= 1925 Saint Lucian general election =

Election of 1925 in Saint Lucia

General elections were held in Saint Lucia on 9 March 1925. Only two of the three elected seats were contested, with two members elected unopposed.

==Background==
The Wood Commission chaired by Lord Halifax had visited British islands in the Caribbean in 1922 with the mandate to "ascertain if the people were ready for some form of political development". A Saint Lucian delegation presented their case to the Commission, whilst the Representative Government Association was also established to campaign for political reform. The Association held a public meeting in Columbus Square where Louis McVane read out its manifesto, which he subsequently presented to Lord Halifax.

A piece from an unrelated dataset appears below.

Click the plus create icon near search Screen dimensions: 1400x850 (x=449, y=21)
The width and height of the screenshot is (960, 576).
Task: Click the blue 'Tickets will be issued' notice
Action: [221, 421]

In 1924 Letters patent were issued making provisions for the establishment of a partially elected Legislative Council.

==Electoral system==
The Legislative Council was to consist of a total of twelve members, three of whom would be elected, three appointed, and the remainder included the Colonial Secretary, the Attorney General, the Treasurer, the Registrar of the Royal Court, the Chief Medical Officer and the Inspector of Schools.

The three members were elected in separate constituencies; North, East and West.

==Aftermath==
Thomas Westall (in the North constituency), George Palmer (in the East constituency) and Thomas Hull (in the West constituency) were elected to the Council, whilst George Barnard, William Degazon, and Gabriel LaFitte were all appointed. The new Council met for the first time on 1 May 1925.